Hi,
We are running a cluster of 8 master eligible data nodes on ES 6.7.1. For one of our indices we have 18 shards with 0 replica's spread across 3 nodes(EC2 m5.2x large servers with 8 cores and 32). Shard size is approx GB. This is the only index on these 3 nodes. The servers are serving 150 read requests per second at their peak.
The issue is that we see intermittent server spikes when the CPU usage reaches 100%. Following is the output of hot threads
96.2% (481.1ms out of 500ms) cpu usage by thread 'elasticsearch[secondary1][search][T#7]'
10/10 snapshots sharing following 38 elements
org.apache.lucene.search.MatchAllDocsQuery$1$1.score(MatchAllDocsQuery.java:62)
org.apache.lucene.search.BulkScorer.score(BulkScorer.java:39)
org.apache.lucene.search.LRUQueryCache.cacheIntoBitSet(LRUQueryCache.java:501)
org.apache.lucene.search.LRUQueryCache.cacheImpl(LRUQueryCache.java:492)
org.apache.lucene.search.LRUQueryCache$CachingWrapperWeight.cache(LRUQueryCache.java:701)
org.apache.lucene.search.LRUQueryCache$CachingWrapperWeight.scorerSupplier(LRUQueryCache.java:748)

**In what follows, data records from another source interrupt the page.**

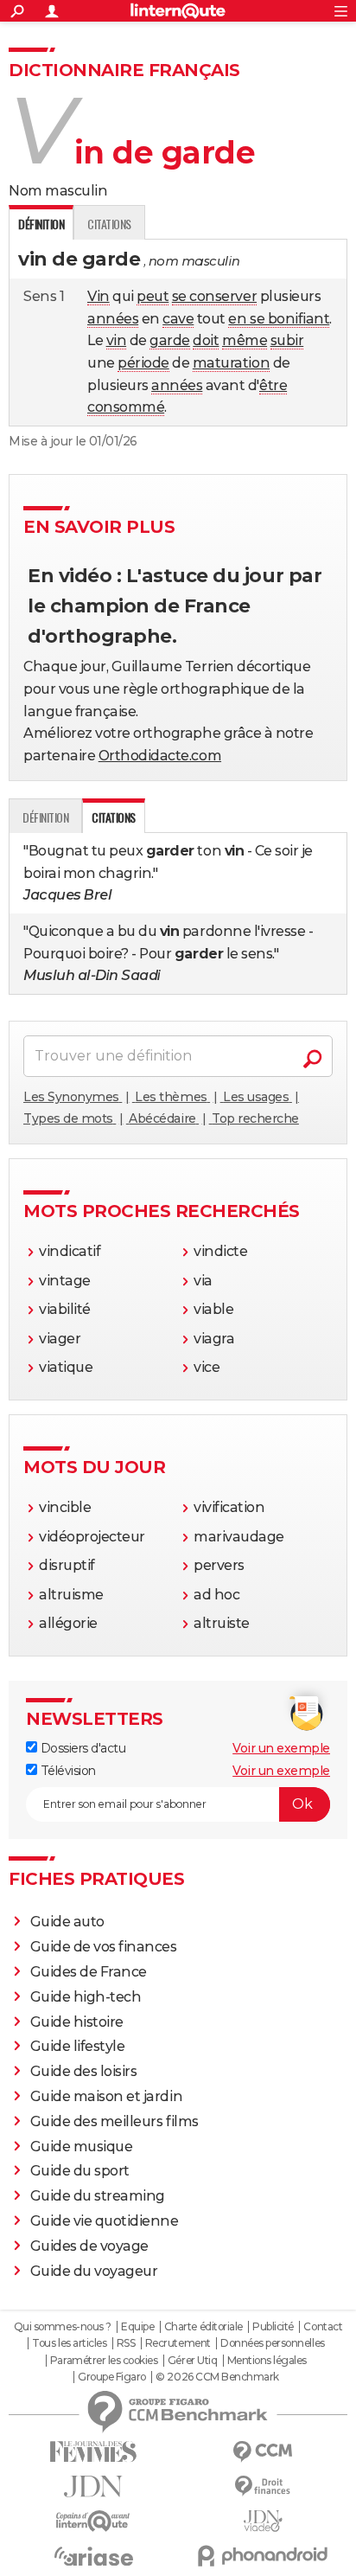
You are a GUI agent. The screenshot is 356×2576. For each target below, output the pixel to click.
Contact (322, 2327)
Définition (45, 817)
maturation (231, 363)
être (273, 385)
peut (152, 296)
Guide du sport (80, 2171)
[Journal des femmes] (93, 2452)
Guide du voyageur (94, 2271)
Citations (109, 224)
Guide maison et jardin (106, 2096)
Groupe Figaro (112, 2377)
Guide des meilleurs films (114, 2121)
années (112, 319)
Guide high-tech (86, 1997)
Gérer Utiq (192, 2361)
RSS (126, 2343)
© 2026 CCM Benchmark (217, 2377)
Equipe (137, 2327)
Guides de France (88, 1972)
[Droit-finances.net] (262, 2486)
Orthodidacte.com (160, 755)
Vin (98, 296)
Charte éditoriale (203, 2327)
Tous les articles (69, 2343)
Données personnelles (272, 2343)
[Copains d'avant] (93, 2521)
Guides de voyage (89, 2246)
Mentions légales (267, 2361)
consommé (125, 407)
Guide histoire (77, 2022)
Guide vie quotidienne (104, 2221)
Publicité (273, 2327)
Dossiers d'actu (81, 1748)
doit (206, 340)
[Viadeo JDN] (262, 2521)
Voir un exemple (281, 1748)
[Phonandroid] (262, 2555)
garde (169, 340)
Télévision (66, 1770)
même (244, 340)
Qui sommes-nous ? (62, 2327)
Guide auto (67, 1921)
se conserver (214, 296)
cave (178, 319)
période (143, 363)
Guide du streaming (97, 2196)
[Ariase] (93, 2556)
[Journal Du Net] (93, 2486)
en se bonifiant (278, 319)
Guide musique (81, 2146)
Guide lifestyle (77, 2046)
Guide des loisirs (83, 2071)
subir (287, 340)
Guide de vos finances (103, 1946)
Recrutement (178, 2343)
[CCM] (262, 2452)
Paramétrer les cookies (103, 2361)
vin (116, 340)
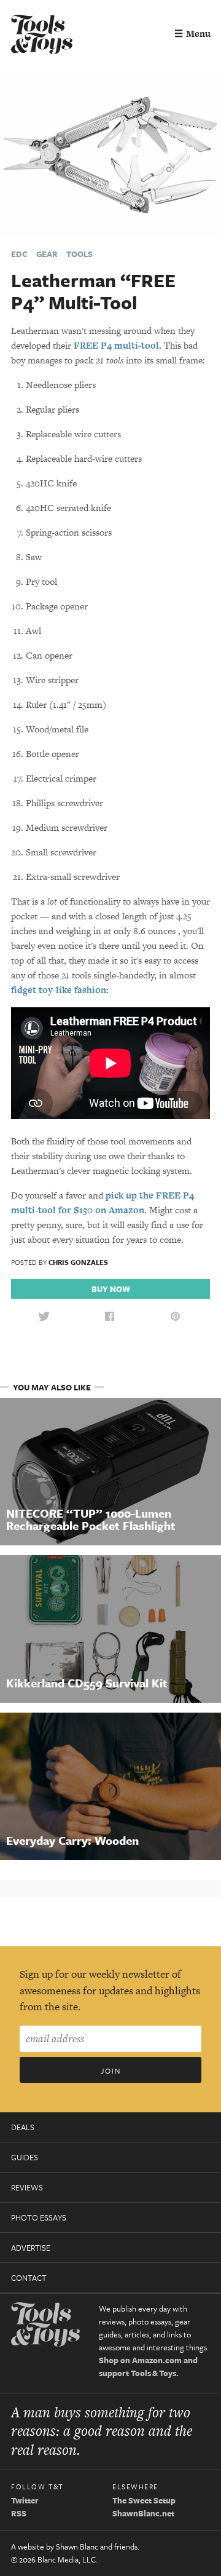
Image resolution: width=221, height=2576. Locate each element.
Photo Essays (38, 2217)
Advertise (30, 2247)
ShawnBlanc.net (143, 2513)
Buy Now (110, 1289)
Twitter (25, 2500)
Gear (47, 254)
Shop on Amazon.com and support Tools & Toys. (148, 2366)
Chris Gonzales (78, 1262)
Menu (192, 33)
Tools (79, 254)
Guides (24, 2157)
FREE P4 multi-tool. (117, 345)
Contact (29, 2278)
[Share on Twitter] (43, 1316)
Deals (22, 2127)
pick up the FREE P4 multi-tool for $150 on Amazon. (102, 1202)
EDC (19, 254)
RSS (18, 2513)
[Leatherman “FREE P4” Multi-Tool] (110, 154)
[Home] (41, 36)
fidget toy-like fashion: (60, 989)
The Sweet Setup (144, 2500)
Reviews (27, 2187)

org.elasticsearch.indices.IndicesQueryCache$CachingWeightWrapper.scorerSupplier(IndicesQueryCache.java:157)
org.apache.lucene.search.BooleanWeight.scorerSupplier(BooleanWeight.java:364)
org.apache.lucene.search.LRUQueryCache$CachingWrapperWeight.scorerSupplier(LRUQueryCache.java:751)
org.elasticsearch.indices.IndicesQueryCache$CachingWeightWrapper.scorerSupplier(IndicesQueryCache.java:157)
org.apache.lucene.search.BooleanWeight.scorerSupplier(BooleanWeight.java:364)
org.apache.lucene.search.LRUQueryCache$CachingWrapperWeight.scorerSupplier(LRUQueryCache.java:751)
org.elasticsearch.indices.IndicesQueryCache$CachingWeightWrapper.scorerSupplier(IndicesQueryCache.java:157)
org.apache.lucene.search.BooleanWeight.scorerSupplier(BooleanWeight.java:364)
org.apache.lucene.search.BooleanWeight.scorer(BooleanWeight.java:330)
org.apache.lucene.search.Weight.bulkScorer(Weight.java:177)
org.apache.lucene.search.BooleanWeight.bulkScorer(BooleanWeight.java:324)
org.apache.lucene.search.LRUQueryCache$CachingWrapperWeight.bulkScorer(LRUQueryCache.java:832)
org.elasticsearch.indices.IndicesQueryCache$CachingWeightWrapper.bulkScorer(IndicesQueryCache.java:163)
org.elasticsearch.search.internal.ContextIndexSearcher$1.bulkScorer(ContextIndexSearcher.java:180)
org.apache.lucene.search.IndexSearcher.search(IndexSearcher.java:667)
org.elasticsearch.search.internal.ContextIndexSearcher.search(ContextIndexSearcher.java:191)
org.apache.lucene.search.IndexSearcher.search(IndexSearcher.java:471)
org.elasticsearch.search.query.QueryPhase.execute(QueryPhase.java:276)
org.elasticsearch.search.query.QueryPhase.execute(QueryPhase.java:114)
org.elasticsearch.search.SearchService.loadOrExecuteQueryPhase(SearchService.java:349)
org.elasticsearch.search.SearchService.executeQueryPhase(SearchService.java:393)
org.elasticsearch.search.SearchService.access$100(SearchService.java:125)
org.elasticsearch.search.SearchService$2.onResponse(SearchService.java:358)
org.elasticsearch.search.SearchService$2.onResponse(SearchService.java:354)
org.elasticsearch.search.SearchService$4.doRun(SearchService.java:1085)
org.elasticsearch.common.util.concurrent.AbstractRunnable.run(AbstractRunnable.java:37)
org.elasticsearch.common.util.concurrent.TimedRunnable.doRun(TimedRunnable.java:41)
org.elasticsearch.common.util.concurrent.ThreadContext$ContextPreservingAbstractRunnable.doRun(ThreadContext.java:751)
org.elasticsearch.common.util.concurrent.AbstractRunnable.run(AbstractRunnable.java:37)
java.util.concurrent.ThreadPoolExecutor.runWorker(ThreadPoolExecutor.java:1149)
java.util.concurrent.ThreadPoolExecutor$Worker.run(ThreadPoolExecutor.java:624)
java.lang.Thread.run(Thread.java:748)
I want to know if it's possible to deduce what the threads are doing using this stacktrace,
Any info regarding this would be helpful.